_Materials provided_

##########

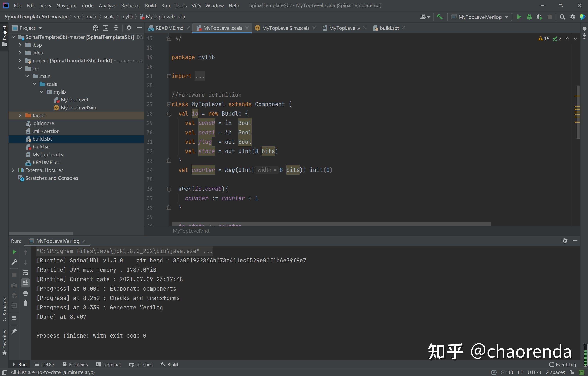
Task: Switch to the MyTopLevelSim.scala tab
Action: pos(285,28)
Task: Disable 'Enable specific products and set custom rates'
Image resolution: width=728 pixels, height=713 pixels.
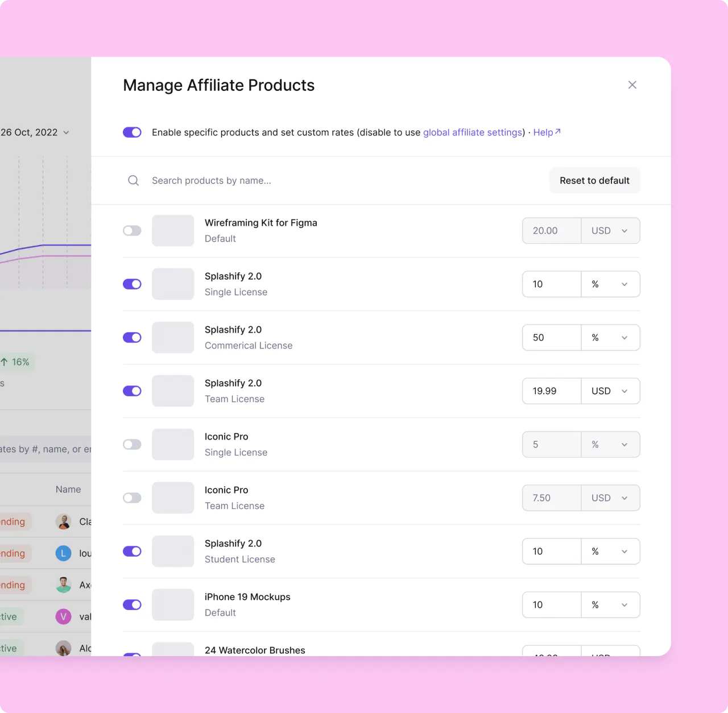Action: (132, 132)
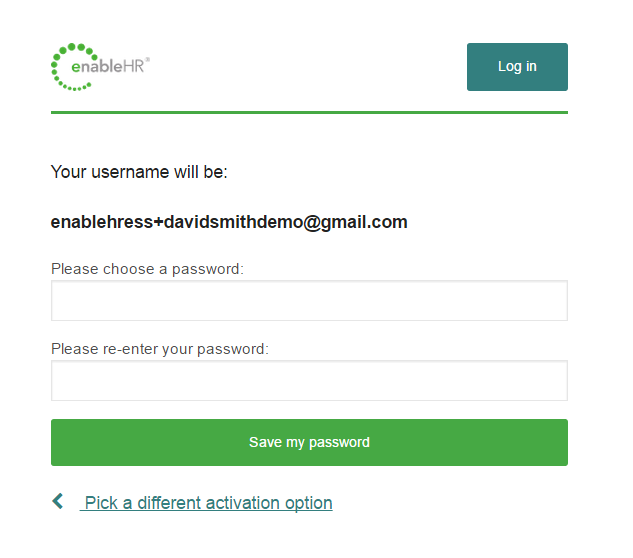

##########

_Job_
Print each text line of the items above verbatim, omitting the pictures.

_Correct answer_
Task: Switch to the MyTopLevelSim.scala tab
Action: pos(285,28)
Task: Disable 'Enable specific products and set custom rates'
Image resolution: width=728 pixels, height=713 pixels.
Action: (132, 132)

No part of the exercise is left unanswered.